Options for Students with a 3.4 GPA

First, I want to say that it’s a sad commentary on the college admission process that parents and students fret that a teenager with a quite respectable 3.4 or 3.5 GPA has few options. I appreciate that I might be reading too much into the questions posed by these moms,  but I have known a lot of kids with these kinds of GPA’s and lower who worry that they are doomed. My own daughter had an unweighted 3.4 GPA as a sophomore and junior that she barely nudged to a 3.5 GPA by the time she began applying to college so I’ve been there.

Eighty five percent of students at private schools receive some type of scholarships or grants so obviously it’s not just the students with the 4.0 GPAs who are hogging the awards.

Scholarships and grants are plentiful because its’ a buyers’ market – despite what the media says. Most schools need to hustle to fill their freshman slots.
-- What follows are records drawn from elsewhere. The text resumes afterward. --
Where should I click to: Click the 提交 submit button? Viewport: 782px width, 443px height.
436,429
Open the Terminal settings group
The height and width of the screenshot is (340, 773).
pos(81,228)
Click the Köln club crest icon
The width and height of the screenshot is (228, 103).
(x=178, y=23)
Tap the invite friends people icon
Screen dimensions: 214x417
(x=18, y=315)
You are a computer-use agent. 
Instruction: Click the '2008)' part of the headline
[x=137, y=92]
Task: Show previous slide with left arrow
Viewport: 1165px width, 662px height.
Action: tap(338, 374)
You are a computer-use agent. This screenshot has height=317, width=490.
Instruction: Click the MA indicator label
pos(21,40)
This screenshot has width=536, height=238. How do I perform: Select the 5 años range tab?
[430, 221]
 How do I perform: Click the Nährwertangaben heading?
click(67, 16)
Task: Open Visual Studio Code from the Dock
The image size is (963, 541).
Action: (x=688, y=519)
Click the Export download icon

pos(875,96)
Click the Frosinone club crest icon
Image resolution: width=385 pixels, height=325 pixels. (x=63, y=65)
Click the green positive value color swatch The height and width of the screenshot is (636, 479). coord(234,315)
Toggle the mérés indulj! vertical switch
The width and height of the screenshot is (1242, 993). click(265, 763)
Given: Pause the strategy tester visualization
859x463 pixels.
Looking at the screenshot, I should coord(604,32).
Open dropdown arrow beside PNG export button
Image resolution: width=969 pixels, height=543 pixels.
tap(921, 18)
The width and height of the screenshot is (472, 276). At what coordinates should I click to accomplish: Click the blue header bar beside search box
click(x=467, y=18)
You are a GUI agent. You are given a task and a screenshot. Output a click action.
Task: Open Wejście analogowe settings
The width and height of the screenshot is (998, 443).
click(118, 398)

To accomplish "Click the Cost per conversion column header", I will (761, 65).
Schools offer merit scholarships because the institutions are fiercely competing against each other for good students.  It’s understandable that families don’t appreciate this because the media focuses primarily on the tiny fraction of schools that can turn away almost all comers.

Here’s a recent post that touches upon this subject: Who Is Stressed Out About College?

Who Gets What

It is true, however, that colleges are most interested in giving their best awards to the students they covet the most. Students with higher grades and test scores. And that often – but not always – means students who have done the best academically at their schools.  At one school, for example, a student with a 3.75 might get a $15,000 a year scholarship, while a student with a 3.2 GPA might get a $10,000 a-year award.

Muhlenberg College

Muhlenberg College has an excellent (and candid) explanation of this phenomenon on its website that I would urge you to read. I applaud Muhlenberg’s candor on this topic and wish more schools would be honest with students:

The Real Deal on Financial Aid

One of the main points of the Muhlenberg essay is that students who are in the top quarter to third of a school’s freshman class will typically enjoy better financial aid or merit scholarships. What kind of academic profile a student will need to get into the top third will vary by school.

A Scholarship Calculator

Some schools post scholarship calculators on their websites that you can use to see what kind of money a student might earn. Public universities, in particular, are more likely to use strictly numbers (GPA, test scores and class rank) to award scholarships because of the sheer volume of applications.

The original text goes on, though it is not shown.